Workshops der Bibliothekare

Die gemeinsame Vorarbeit der Bibliothekare aus der Pommerschen Bibliothek Stettin/Szczecin und der Universitätsbibliothek Greifswald seit dem Frühjahr 2011 führte zu einer genaueren Erfassung der Titel und ihrer noch erhaltenen Aus-gaben mit der Feststellung von Beschädigungen und Lücken und zur Berechnung der Anzahl der zu digitalisierenden Seiten. Erst hierdurch werden konkrete Zeit- und Kostenplanungen möglich. Vereinbart wurde die Erstellung einer gemeinsamen Datenbank zum Nachweis der Originalzeitschriften in einem Online-Katalog. In einem zweiten Schritt sollen diese Zeitungen digitalisiert und in die Polnische sowie die Deutsche Digitale Bibliothek übertragen werden.

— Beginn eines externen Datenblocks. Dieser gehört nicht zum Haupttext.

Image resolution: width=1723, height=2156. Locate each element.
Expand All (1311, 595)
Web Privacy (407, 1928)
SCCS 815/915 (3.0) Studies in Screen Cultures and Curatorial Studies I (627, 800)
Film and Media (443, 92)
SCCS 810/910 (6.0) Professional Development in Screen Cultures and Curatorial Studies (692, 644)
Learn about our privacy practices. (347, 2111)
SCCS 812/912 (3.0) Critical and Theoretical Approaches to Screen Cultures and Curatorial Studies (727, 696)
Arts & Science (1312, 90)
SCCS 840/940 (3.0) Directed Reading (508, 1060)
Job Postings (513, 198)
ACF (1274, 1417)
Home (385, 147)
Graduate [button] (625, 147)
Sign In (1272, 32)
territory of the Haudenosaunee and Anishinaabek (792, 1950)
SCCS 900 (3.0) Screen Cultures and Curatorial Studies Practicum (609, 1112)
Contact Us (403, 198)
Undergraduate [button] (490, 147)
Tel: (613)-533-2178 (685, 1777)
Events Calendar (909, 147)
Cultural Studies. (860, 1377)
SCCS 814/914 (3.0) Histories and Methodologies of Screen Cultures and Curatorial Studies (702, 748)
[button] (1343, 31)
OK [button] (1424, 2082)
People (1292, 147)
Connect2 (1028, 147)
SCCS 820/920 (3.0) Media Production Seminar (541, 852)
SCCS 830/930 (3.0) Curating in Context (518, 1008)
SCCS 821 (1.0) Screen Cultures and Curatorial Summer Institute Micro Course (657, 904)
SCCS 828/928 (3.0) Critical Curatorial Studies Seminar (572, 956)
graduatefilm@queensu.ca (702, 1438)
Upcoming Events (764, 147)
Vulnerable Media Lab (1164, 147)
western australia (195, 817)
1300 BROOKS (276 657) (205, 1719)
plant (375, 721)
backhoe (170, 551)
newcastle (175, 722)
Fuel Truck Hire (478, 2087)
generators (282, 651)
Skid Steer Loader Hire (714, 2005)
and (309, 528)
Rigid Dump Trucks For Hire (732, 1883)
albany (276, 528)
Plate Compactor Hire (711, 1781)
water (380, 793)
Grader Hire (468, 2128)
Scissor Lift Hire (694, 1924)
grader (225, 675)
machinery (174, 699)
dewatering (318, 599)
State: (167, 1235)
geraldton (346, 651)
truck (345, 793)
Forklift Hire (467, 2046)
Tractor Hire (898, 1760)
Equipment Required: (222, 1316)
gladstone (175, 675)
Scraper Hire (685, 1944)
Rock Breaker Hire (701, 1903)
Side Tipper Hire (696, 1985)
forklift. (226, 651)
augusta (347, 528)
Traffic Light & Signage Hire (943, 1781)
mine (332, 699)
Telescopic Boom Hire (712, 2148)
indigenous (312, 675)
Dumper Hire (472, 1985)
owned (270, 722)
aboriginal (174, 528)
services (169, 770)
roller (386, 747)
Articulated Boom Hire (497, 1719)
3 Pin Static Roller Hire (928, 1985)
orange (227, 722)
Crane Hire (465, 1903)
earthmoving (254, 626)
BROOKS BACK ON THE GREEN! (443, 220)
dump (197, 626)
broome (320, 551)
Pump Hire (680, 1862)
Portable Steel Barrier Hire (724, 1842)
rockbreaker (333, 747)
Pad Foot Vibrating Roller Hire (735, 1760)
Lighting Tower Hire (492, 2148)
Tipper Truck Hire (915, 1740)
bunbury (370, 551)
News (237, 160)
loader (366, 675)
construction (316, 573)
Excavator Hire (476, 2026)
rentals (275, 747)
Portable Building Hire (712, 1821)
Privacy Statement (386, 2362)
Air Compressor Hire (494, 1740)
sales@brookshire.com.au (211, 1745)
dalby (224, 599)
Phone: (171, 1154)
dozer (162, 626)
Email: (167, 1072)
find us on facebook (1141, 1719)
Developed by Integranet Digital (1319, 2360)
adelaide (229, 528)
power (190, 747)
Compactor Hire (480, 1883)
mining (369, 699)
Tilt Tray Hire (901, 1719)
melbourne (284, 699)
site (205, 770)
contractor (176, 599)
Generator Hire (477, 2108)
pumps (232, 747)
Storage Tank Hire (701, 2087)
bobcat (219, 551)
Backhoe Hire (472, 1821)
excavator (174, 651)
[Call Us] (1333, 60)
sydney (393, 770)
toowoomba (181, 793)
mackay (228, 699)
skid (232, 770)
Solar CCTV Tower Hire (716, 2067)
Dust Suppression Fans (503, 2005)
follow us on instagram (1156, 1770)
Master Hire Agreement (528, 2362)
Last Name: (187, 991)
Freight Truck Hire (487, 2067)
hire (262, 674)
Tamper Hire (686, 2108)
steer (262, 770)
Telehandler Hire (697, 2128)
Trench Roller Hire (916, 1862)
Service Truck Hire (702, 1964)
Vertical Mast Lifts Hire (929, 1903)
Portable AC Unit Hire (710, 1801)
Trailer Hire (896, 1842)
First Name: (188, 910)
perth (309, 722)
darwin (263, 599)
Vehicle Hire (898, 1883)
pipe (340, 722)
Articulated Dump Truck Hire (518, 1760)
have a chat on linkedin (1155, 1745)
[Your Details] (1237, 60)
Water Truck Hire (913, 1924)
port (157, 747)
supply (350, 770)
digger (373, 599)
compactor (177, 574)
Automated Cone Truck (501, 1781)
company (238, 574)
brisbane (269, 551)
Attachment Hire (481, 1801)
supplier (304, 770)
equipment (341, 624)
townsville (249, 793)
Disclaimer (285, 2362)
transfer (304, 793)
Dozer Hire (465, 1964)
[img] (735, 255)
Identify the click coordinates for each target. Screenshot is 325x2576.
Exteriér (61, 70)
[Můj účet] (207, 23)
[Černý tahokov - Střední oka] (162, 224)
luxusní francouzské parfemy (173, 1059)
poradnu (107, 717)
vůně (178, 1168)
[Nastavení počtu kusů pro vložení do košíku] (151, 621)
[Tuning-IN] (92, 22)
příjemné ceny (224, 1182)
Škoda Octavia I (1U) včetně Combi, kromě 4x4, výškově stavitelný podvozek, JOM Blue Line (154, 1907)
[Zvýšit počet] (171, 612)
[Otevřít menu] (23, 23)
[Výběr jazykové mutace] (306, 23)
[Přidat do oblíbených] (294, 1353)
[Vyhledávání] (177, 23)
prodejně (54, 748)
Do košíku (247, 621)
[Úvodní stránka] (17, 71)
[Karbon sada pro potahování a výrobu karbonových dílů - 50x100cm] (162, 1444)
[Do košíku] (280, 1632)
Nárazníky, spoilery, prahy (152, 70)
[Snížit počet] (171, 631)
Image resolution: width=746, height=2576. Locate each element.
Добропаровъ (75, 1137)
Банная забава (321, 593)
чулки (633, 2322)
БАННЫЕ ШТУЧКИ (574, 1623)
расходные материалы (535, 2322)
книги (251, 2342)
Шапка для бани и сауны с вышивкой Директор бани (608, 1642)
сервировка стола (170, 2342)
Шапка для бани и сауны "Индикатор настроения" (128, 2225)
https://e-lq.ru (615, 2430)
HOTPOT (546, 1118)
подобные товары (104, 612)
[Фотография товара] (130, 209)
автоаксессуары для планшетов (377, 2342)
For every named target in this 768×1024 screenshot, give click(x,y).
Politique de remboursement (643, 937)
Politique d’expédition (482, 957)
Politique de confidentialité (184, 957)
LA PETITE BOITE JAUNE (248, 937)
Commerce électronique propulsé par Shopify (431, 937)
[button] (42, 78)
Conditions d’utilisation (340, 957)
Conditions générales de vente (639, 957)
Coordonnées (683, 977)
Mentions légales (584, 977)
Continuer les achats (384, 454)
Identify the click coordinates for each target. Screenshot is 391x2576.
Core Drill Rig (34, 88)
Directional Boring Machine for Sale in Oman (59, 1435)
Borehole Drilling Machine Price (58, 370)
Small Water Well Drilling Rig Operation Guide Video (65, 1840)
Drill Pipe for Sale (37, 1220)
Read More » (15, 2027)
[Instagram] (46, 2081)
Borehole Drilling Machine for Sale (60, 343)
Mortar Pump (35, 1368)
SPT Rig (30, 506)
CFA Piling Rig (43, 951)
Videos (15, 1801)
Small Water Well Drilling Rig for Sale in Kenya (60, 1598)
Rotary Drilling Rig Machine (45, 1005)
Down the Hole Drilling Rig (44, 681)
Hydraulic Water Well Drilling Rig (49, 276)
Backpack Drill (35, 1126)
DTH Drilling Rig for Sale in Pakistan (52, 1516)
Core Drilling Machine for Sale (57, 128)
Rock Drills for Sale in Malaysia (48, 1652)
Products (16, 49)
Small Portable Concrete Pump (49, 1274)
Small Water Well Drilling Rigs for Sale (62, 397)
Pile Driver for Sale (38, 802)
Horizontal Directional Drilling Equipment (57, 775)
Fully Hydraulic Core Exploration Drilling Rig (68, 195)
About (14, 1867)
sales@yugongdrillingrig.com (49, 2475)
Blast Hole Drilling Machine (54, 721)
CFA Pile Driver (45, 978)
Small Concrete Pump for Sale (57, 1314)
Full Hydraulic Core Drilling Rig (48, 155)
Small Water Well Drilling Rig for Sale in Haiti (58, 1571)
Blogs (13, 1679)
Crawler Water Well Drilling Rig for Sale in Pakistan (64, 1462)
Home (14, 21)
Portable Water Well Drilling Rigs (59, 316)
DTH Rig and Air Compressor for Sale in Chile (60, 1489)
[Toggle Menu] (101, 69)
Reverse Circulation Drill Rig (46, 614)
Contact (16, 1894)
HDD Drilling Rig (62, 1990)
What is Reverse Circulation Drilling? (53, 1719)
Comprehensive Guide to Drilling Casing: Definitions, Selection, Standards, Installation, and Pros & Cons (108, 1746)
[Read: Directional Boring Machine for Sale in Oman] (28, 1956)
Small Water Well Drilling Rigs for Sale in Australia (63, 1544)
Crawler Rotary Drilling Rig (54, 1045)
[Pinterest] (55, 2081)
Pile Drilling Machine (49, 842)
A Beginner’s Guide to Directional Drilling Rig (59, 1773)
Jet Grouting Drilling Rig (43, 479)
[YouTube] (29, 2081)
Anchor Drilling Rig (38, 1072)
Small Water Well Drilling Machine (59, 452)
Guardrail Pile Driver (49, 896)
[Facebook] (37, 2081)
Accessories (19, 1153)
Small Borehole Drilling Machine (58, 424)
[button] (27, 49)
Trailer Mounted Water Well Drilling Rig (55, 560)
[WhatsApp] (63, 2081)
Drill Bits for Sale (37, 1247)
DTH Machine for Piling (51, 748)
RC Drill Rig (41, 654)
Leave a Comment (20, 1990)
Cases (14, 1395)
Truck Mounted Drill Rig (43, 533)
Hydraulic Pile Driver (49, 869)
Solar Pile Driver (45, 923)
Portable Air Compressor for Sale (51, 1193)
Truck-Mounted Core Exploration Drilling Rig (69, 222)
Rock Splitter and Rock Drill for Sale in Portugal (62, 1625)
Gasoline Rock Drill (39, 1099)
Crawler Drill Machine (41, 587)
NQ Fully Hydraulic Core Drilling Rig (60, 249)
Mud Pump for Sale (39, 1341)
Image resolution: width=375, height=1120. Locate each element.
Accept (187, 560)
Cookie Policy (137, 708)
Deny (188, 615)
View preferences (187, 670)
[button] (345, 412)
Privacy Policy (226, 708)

                                                                  

Zu den Zielen der Workshops zählen die Koordinierung der gemeinsamen Katalogisierung für verstreute Sammlungen pommerscher Zeitungen und die Erstellung eines gemeinsamen Online-Katalogs, die Überprüfung des Zustands der Zeitschriften und der Möglichkeit ihrer Digitalisierung, die Auswahl der geeigneten Titel sowie die Schaffung von online koordinierten gemeinsamen Arbeitsvorgängen an beiden Orten. Weitere Ziele der Workshops waren die Ausarbeitung eines deutsch-polnischen Thesaurus zur Unterstützung der Onlinesuche sowie die kompatible Anwendung der Katalog-regeln.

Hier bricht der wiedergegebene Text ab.